▸ What this task involves
The answer must be an exact copy of the records, with no pictures in it.

▸ Dataset records
====

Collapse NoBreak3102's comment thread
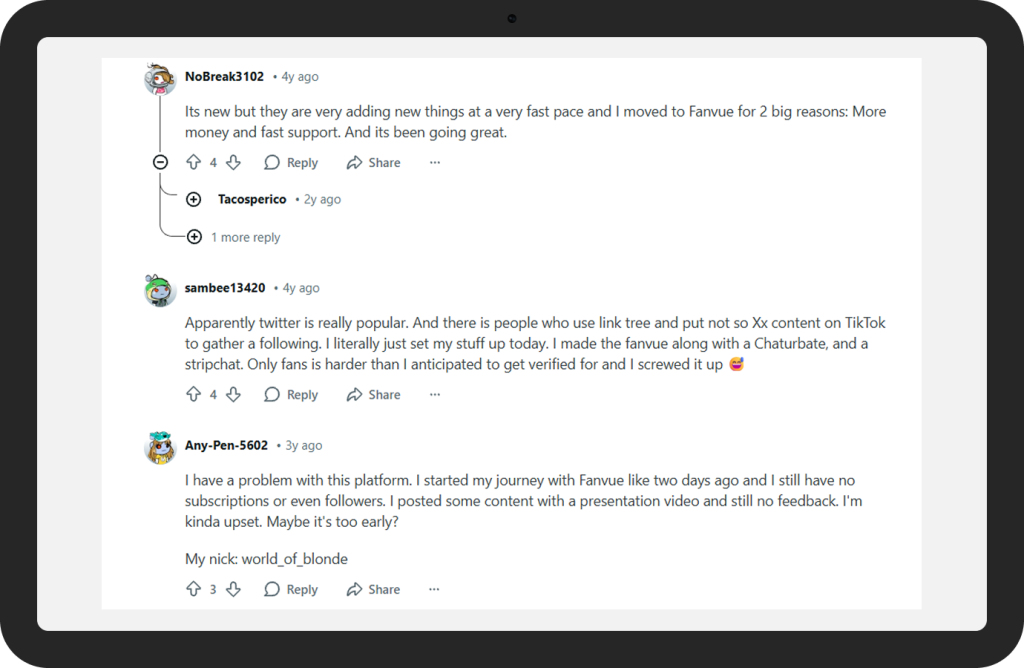The width and height of the screenshot is (1024, 668). pos(160,162)
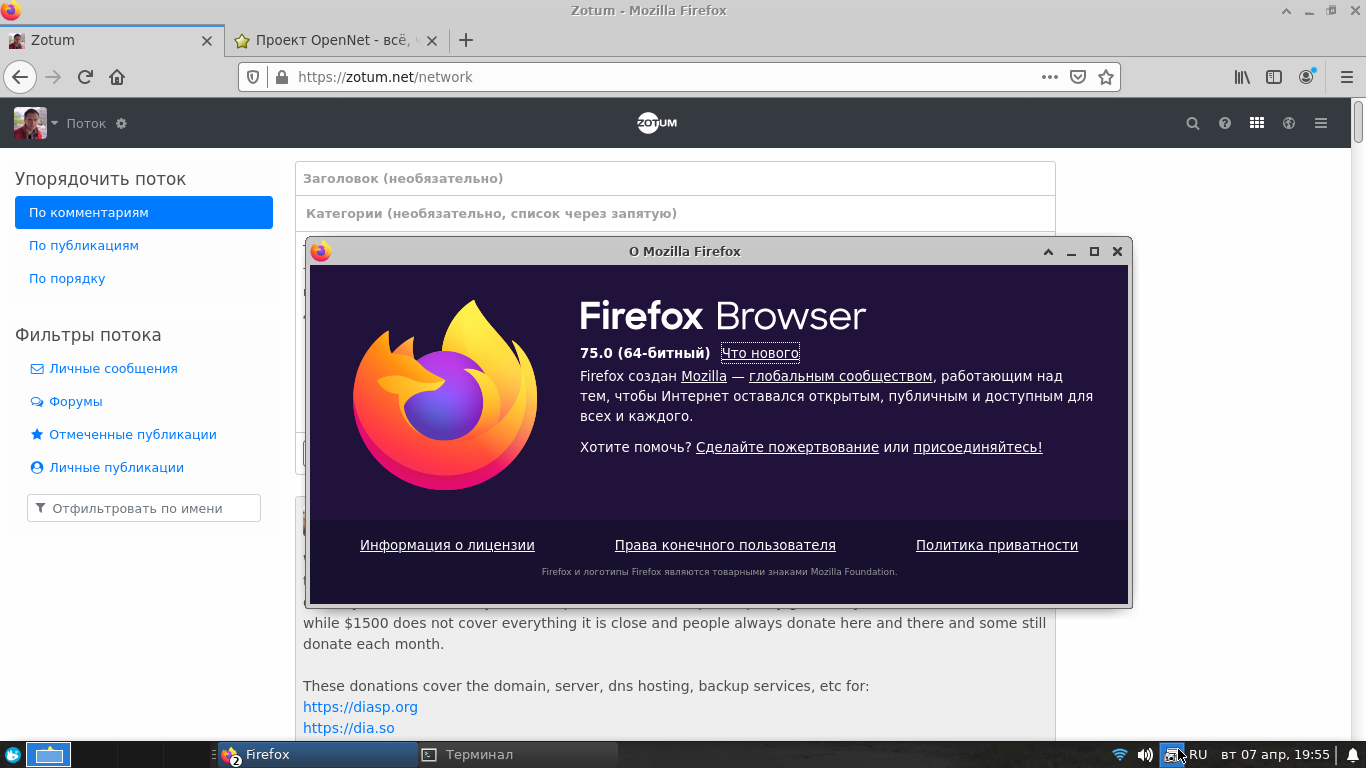Screen dimensions: 1366x768
Task: Open Firefox Library icon in toolbar
Action: [x=1242, y=77]
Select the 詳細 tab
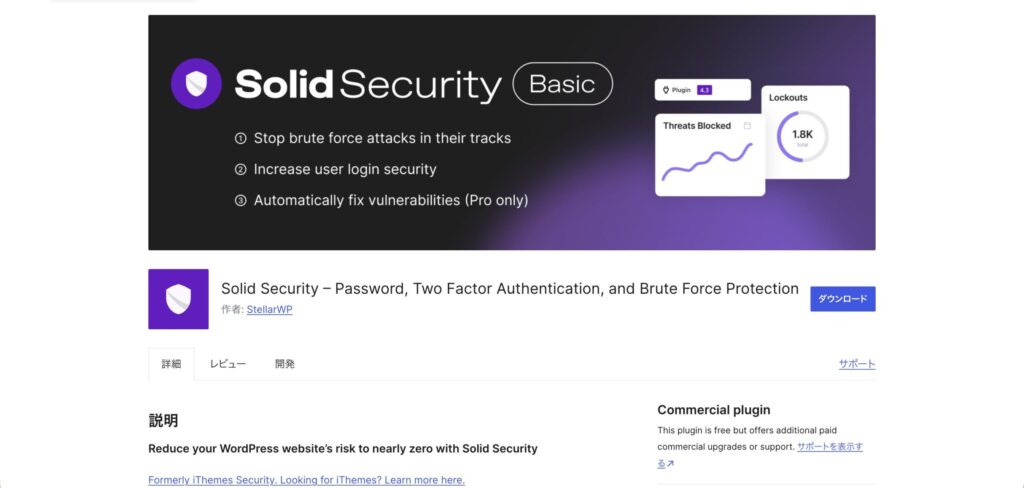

====

▸ Result of this exercise
Collapse NoBreak3102's comment thread
The width and height of the screenshot is (1024, 668). pos(160,162)
Screen dimensions: 1366x768
Task: Open Firefox Library icon in toolbar
Action: [x=1242, y=77]
Select the 詳細 tab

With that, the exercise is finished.